Write out, from the entries below, exactly the lines that run between the lines holding "AI BOT (816, 41)" and "חשבשבת (738, 41)", inclusive, and stop there.

Available data.
>>

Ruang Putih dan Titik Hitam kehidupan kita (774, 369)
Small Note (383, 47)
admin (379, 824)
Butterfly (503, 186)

<<
>>

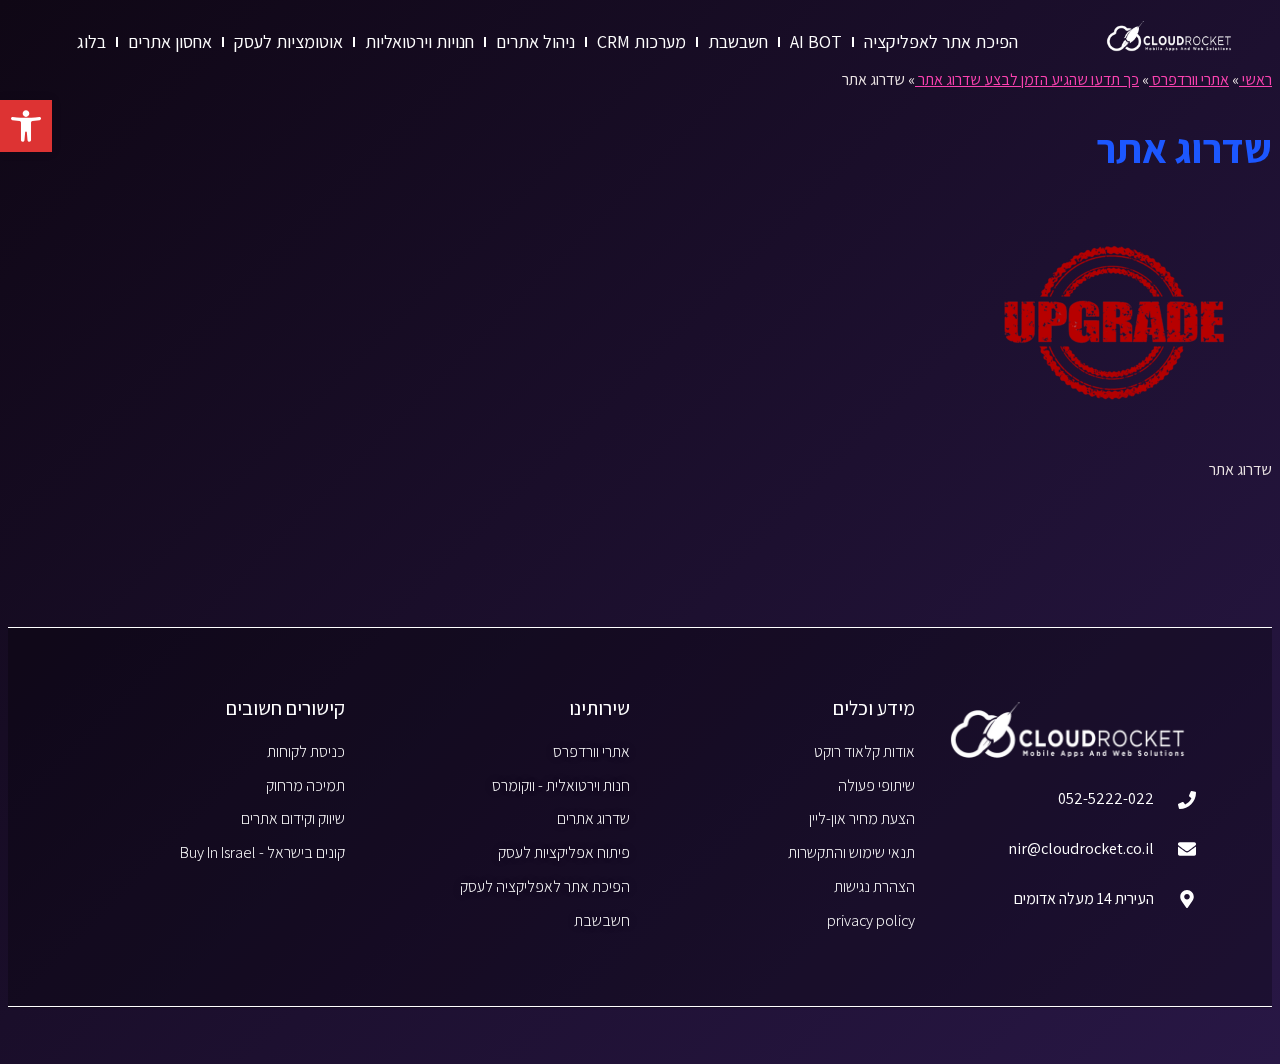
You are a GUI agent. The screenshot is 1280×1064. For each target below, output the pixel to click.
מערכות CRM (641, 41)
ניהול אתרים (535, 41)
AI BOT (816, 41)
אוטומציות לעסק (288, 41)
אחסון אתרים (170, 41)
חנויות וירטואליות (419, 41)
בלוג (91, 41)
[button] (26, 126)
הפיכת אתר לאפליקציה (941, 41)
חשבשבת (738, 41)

<<

Written solution.
AI BOT (816, 41)
אוטומציות לעסק (288, 41)
אחסון אתרים (170, 41)
חנויות וירטואליות (419, 41)
בלוג (91, 41)
[button] (26, 126)
הפיכת אתר לאפליקציה (941, 41)
חשבשבת (738, 41)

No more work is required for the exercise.